## Task directions
Nothing but an exact repeat of the entries below should appear in your answer.

## Exercise data
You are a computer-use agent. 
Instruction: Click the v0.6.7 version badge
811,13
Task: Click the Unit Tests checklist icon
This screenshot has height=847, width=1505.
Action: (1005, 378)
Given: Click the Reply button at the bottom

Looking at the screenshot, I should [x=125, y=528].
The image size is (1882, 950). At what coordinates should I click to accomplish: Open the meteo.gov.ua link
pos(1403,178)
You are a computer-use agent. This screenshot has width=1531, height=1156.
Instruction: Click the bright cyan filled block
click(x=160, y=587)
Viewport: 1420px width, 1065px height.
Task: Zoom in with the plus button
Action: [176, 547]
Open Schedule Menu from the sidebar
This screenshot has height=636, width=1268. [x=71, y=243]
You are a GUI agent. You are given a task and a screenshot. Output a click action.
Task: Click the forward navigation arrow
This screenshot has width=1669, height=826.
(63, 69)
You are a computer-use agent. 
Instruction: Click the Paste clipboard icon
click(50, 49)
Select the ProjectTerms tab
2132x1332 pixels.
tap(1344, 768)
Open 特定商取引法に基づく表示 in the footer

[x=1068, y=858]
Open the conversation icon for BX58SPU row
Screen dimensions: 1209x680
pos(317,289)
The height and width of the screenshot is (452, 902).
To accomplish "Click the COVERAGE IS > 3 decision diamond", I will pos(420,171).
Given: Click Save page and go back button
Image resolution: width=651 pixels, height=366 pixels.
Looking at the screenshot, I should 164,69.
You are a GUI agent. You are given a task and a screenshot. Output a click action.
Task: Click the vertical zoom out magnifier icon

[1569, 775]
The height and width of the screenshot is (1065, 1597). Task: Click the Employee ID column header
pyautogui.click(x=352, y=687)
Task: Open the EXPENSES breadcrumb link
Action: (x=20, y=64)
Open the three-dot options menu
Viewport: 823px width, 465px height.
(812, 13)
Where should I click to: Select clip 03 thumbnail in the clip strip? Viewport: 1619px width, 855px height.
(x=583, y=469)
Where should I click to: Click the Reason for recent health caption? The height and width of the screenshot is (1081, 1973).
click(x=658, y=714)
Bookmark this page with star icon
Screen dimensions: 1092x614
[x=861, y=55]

## Written answer
You are a computer-use agent. 
Instruction: Click the v0.6.7 version badge
811,13
Task: Click the Unit Tests checklist icon
This screenshot has height=847, width=1505.
Action: (1005, 378)
Given: Click the Reply button at the bottom

Looking at the screenshot, I should [x=125, y=528].
The image size is (1882, 950). At what coordinates should I click to accomplish: Open the meteo.gov.ua link
pos(1403,178)
You are a computer-use agent. This screenshot has width=1531, height=1156.
Instruction: Click the bright cyan filled block
click(x=160, y=587)
Viewport: 1420px width, 1065px height.
Task: Zoom in with the plus button
Action: [176, 547]
Open Schedule Menu from the sidebar
This screenshot has height=636, width=1268. [x=71, y=243]
You are a GUI agent. You are given a task and a screenshot. Output a click action.
Task: Click the forward navigation arrow
This screenshot has width=1669, height=826.
(63, 69)
You are a computer-use agent. 
Instruction: Click the Paste clipboard icon
click(50, 49)
Select the ProjectTerms tab
2132x1332 pixels.
tap(1344, 768)
Open 特定商取引法に基づく表示 in the footer

[x=1068, y=858]
Open the conversation icon for BX58SPU row
Screen dimensions: 1209x680
pos(317,289)
The height and width of the screenshot is (452, 902).
To accomplish "Click the COVERAGE IS > 3 decision diamond", I will pos(420,171).
Given: Click Save page and go back button
Image resolution: width=651 pixels, height=366 pixels.
Looking at the screenshot, I should 164,69.
You are a GUI agent. You are given a task and a screenshot. Output a click action.
Task: Click the vertical zoom out magnifier icon

[1569, 775]
The height and width of the screenshot is (1065, 1597). Task: Click the Employee ID column header
pyautogui.click(x=352, y=687)
Task: Open the EXPENSES breadcrumb link
Action: (x=20, y=64)
Open the three-dot options menu
Viewport: 823px width, 465px height.
(812, 13)
Where should I click to: Select clip 03 thumbnail in the clip strip? Viewport: 1619px width, 855px height.
(x=583, y=469)
Where should I click to: Click the Reason for recent health caption? The height and width of the screenshot is (1081, 1973).
click(x=658, y=714)
Bookmark this page with star icon
Screen dimensions: 1092x614
[x=861, y=55]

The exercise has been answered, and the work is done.